# anyone else have problems with tt jigheads?



## soloyakka85 (Sep 19, 2012)

Just curious to see if anyone else has been having tt jigheads hooks breaking at the bend of the shank? Was using 10lb braid 20lb leader. On a nitro Magnumbutt got snagged a few times pull on it I feel it come loose then wind in to find broken shanks. 4 times from 2 packets These were brand new 5/0 3/8 heads anyone else found this to happen.
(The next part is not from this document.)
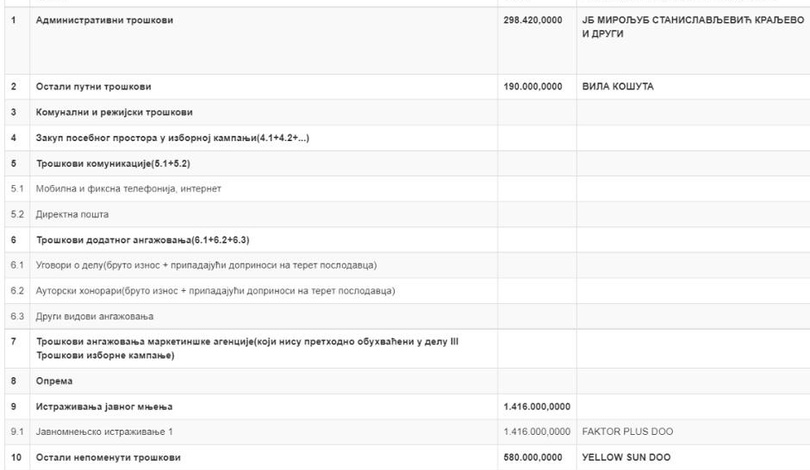The height and width of the screenshot is (470, 810).
Task: Select "Комунални и режијски трошкови" row label
Action: coord(115,112)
I was going to use these for reds etc up coffs at christmas but if I can break them with that light tackle what would a decent fish do to them?if anyone else gets this I'll just use the nitro jigheads.
Phil


----------



## scater (Nov 24, 2007)

Must be a bad batch, I've always found them excellent.


----------



## kayakone (Dec 7, 2010)

Ditto Sam's comment Phil.

I buy mainly the TT HeadHunter Extreme (designated XH), and find them indestructible. Lure World have them, but have them incorrectly labelled - in the example below, on their website, it is shown as 1/4 oz # 3/0XH. The # 3 should read 3/0 followed by XH, so 3/0 XH. Kevin is aware of the problem and will help on the phone if you need it.
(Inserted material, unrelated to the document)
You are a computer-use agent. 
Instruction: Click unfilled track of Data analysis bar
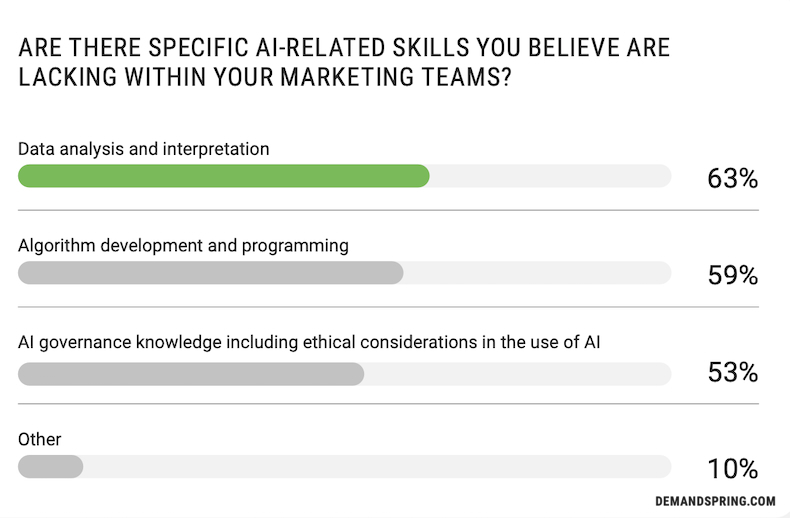550,176
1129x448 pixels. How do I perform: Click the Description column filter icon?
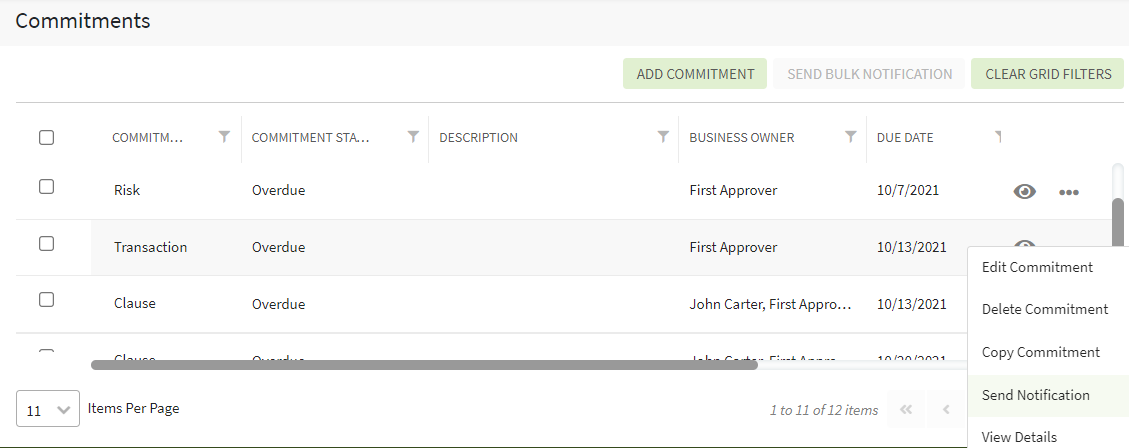pos(662,137)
The HeadHunter Extremes are a bigger hook than the average for the hook size indicated, e.g. if you get a 3/0 XH, the hook size is closer to all manufacturer's 4/0 or 5/0. That is BTW, what we use for snapper around Redcliffe/Scarborough, and we have never had a crushed, broken or straightened hook, even with 94 cm snapper (Jimbo, of course), 95 cm jewies, 15 kg tuna and sharks to 1.4 m.
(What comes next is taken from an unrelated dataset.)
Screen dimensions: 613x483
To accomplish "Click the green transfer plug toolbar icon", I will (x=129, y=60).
In the heavier weight TT jigheads, a 5/0 XH would be equivalent to a 6 -7/0 hook.


----------



## simonsrat (Feb 13, 2009)

which model were they?

I have not experienced that with any that I have used. I have bent them. Strange to actually snap a shank with 10lb line.

cheers,

S


----------



## Foxxy (May 12, 2008)

I've had quite a few of the standard (not H or xh) snap on me with snapper. I now only use those for chasing flat head and bream. The h and xh seem tough as nails though.


----------



## soloyakka85 (Sep 19, 2012)

Thanks for the replies guys I'll have a look at the packs and let you know the model. 
But it still surprised me a hook that size would break. I've straightened plenty of other brands of heads but none ever just snapped. 
Phil


----------



## Barrabundy (Sep 29, 2008)

soloyakka85 said:


> Thanks for the replies guys I'll have a look at the packs and let you know the model.
> But it still surprised me a hook that size would break. I've straightened plenty of other brands of heads but none ever just snapped.
> Phil


Tempering steel is balancing act between flexibility and hardness. The harder you want a hook the less flexible it becomes. Maybe there was a problem with part of the manufacturing process.'

Maybe you need to catch smaller fish like me.


----------



## mangajack (Jul 23, 2007)

With the weight lines you are using I would opt for a finer guage hook.
When snagged by the point on rock or similar most hooks will fail with a straighten or snap regardless of hook strength. They are designed to carry the load from the bend of the hook, never the point of the hook.
I get extraordinary results from Matzuo Sickle hooks because of the extra fine wire and the shape of the hook. Yeah I bend a few on snags, haven't broken one and have not lost a good fish to a hook straitening at all.
The finer the hook the easier it is to get that all important hook set.


----------



## Ubolt (Dec 8, 2009)

Never had a problem with the tt jigheads I always use the Heavy versions tho. Had problems with the Berkeley one bending and breaking on snags.


----------



## Barrabundy (Sep 29, 2008)

I buy my jig heads from this guy, http://www.ebay.com.au/itm/40-Size-1-Da ... b67&_uhb=1 and they are as good at 30 cents a pop.


----------



## anselmo (Aug 26, 2008)

mangajack said:


> I get extraordinary results from Matzuo Sickle hooks because of the extra fine wire and the shape of the hook. Yeah I bend a few on snags, haven't broken one and have not lost a good fish to a hook straitening at all.


Ditto


----------



## geebz (Mar 24, 2009)

I havent had any trouble with the TTs, but I did have a batch of ball jig heads (IIRC they were squidgy brand) where the hook would break off just below the ball. I chucked them out after losing a couple fish and pulling in just the end of the jighead. They were fairly fine gauge hooks but I was only fishing with 4lb braid.


----------